In the boredom and pain of it
no less than in the excitement and gladness:
touch, taste, smell your way to the holy and hidden heart of it
because in the last analysis all moments are key moments,
and life itself is grace.*
(Frederick Buechner)
“Mandala” is the Sanskrit word for “circle,” but a circle that is coordinated or symbolically designed so that it has the meaning of cosmic order. When composing mandalas, you are trying to coordinate your personal circle with the universal circle. […] Making a manual is a discipline for pulling all those scattered aspects of your life together, for finding a centre and ordering yourself to it. You try to coordinate your circle with the universal circle.**
(Joseph Campbell)
We live in a time of flux, having moved away from ancient paths that have guided our ancestor’s lives and only beginning to find new ones. Add to this the speed and complexity of change that previous generations could not have imagined and we can be left feeling disconnected from ourselves, others, the world and something larger.
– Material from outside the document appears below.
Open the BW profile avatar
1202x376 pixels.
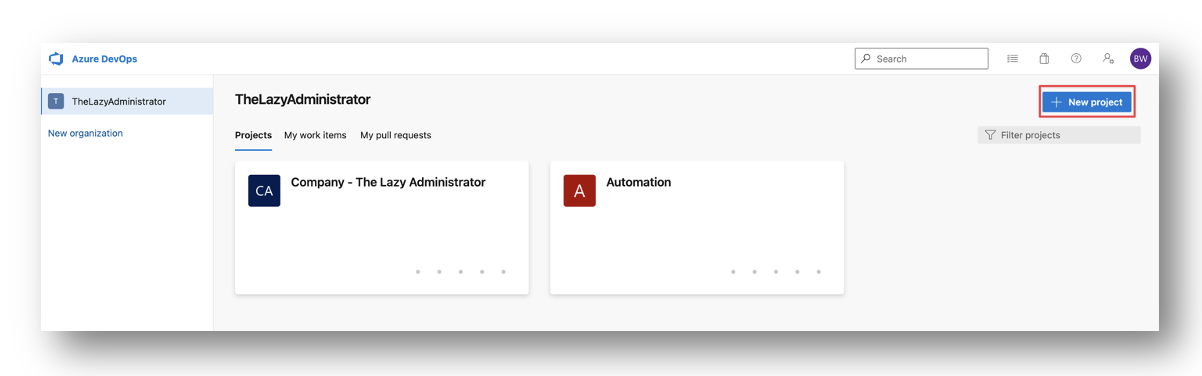pyautogui.click(x=1140, y=59)
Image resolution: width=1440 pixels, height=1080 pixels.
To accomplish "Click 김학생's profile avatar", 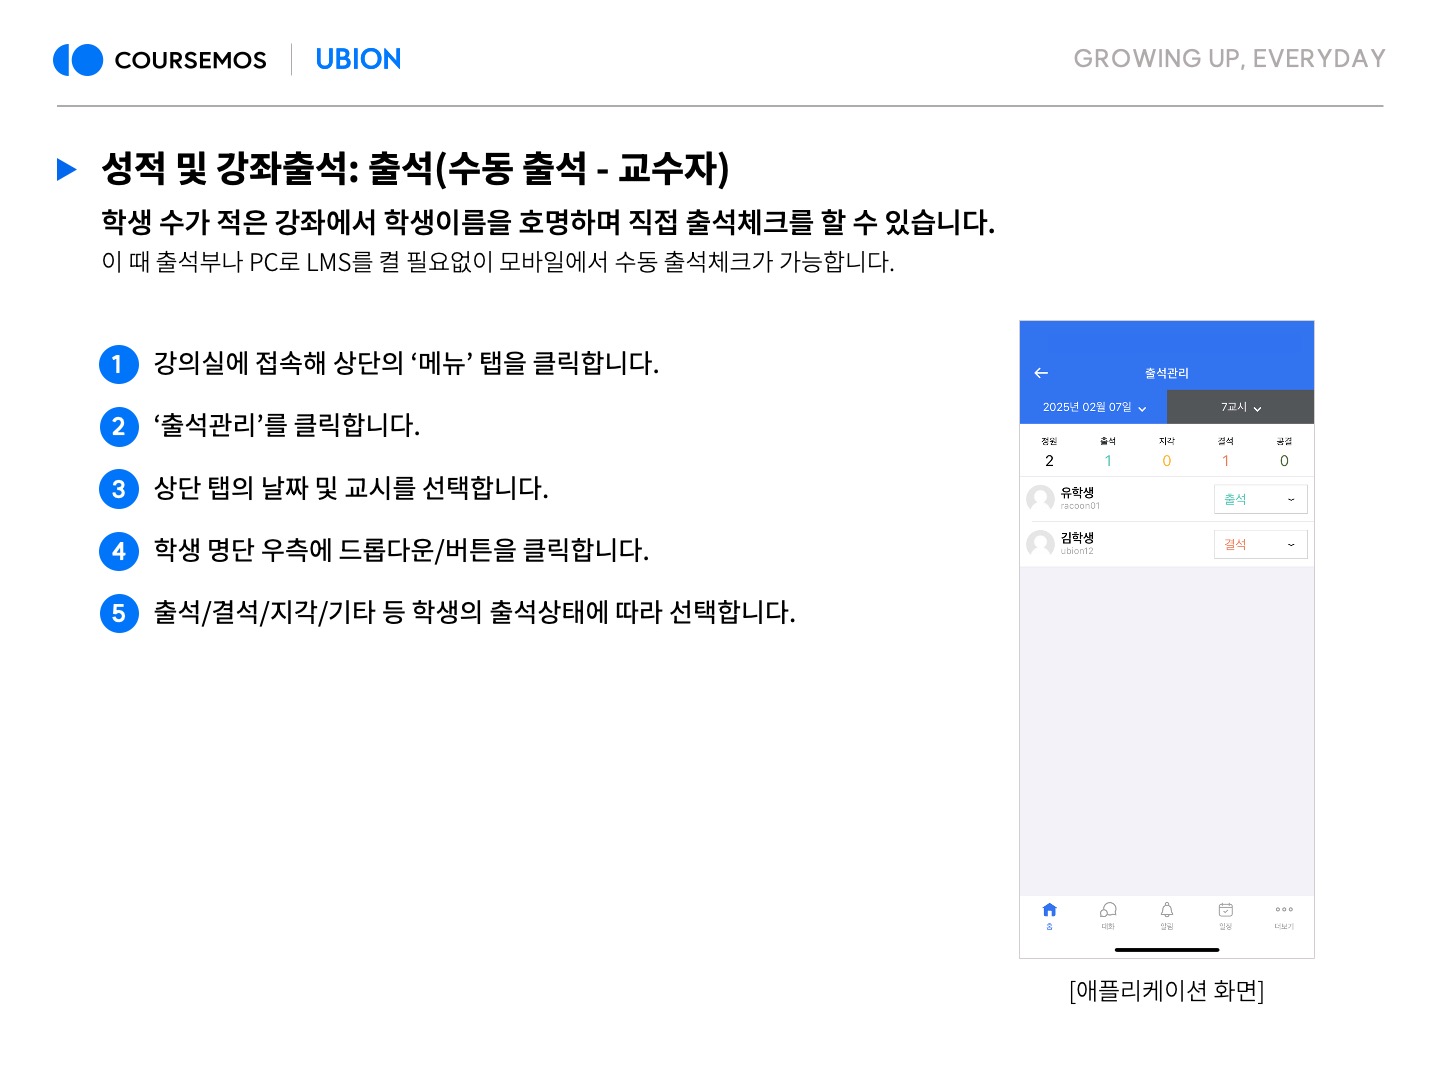I will 1040,543.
I don’t see these paths, what have been traditionally labeled spiritual disciplines, as linear but as patterns. Some words from Ed Schein on an industrial accident ring true for our personal lives:
‘The problem is that in a [linear] search for a root cause, the organisation is likely to overlook that the situation just before the accident was a complex, messy one and there generally is no root cause, only an unfortunate combination of circumstances.’^
With such complexity and randomness at play, we require patterns of thinking, feeling and doing that allow us to be more than a force to meet these – as Frederick Buechner intimates in our opening words for today. Patterns provide us with adaptive advantage.
We need to understand how those who have gone before us were not expressing something we don’t need now, but, in their own ways expressing something we all need as humans – perhaps more so than ever. Bruce Chatwin shares about the the Aboriginal Australians’ ancient longlines:
‘[Arkady Volchok] went on to explain how each totemic ancestor, while travelling through the country, was thought to have scattered a trail of words and musical notes along the line of his his footprints, and how these Dreaming-tracks lay over the land as “ways” of communication between the most far-flung tribes. “A song,” he said, was both map and direction-finder. Providing you knew the song, you could always find your way across country.’^^
Country … life … times … complexity. There are ways of finding our way. Those who have gone before have left us clues to help us. Chatwin continues:
‘Aboriginals could not believe the country existed until they could see and sing it – just as in the Dreamtime, the country had not existed until the Ancestors sang it.’^^
Which feels like connecting with the universal circle, something each generation must be creative in doing, and which is helpful for every person up to a point, but when complemented by an individual’s personal “recreating the creation,” this becomes even more powerful.
(*Frederick Buechner, quoted in the Northumbria Community‘s Morning Prayer.)
(**From Jospeh Campbell and Bill Moyers’ The Power of Myth.)
(^From Edgar Schein’s Humble Consulting.)
(^^Arkady Volchok, quoted in Bruce Chatwin’s The Songlines.)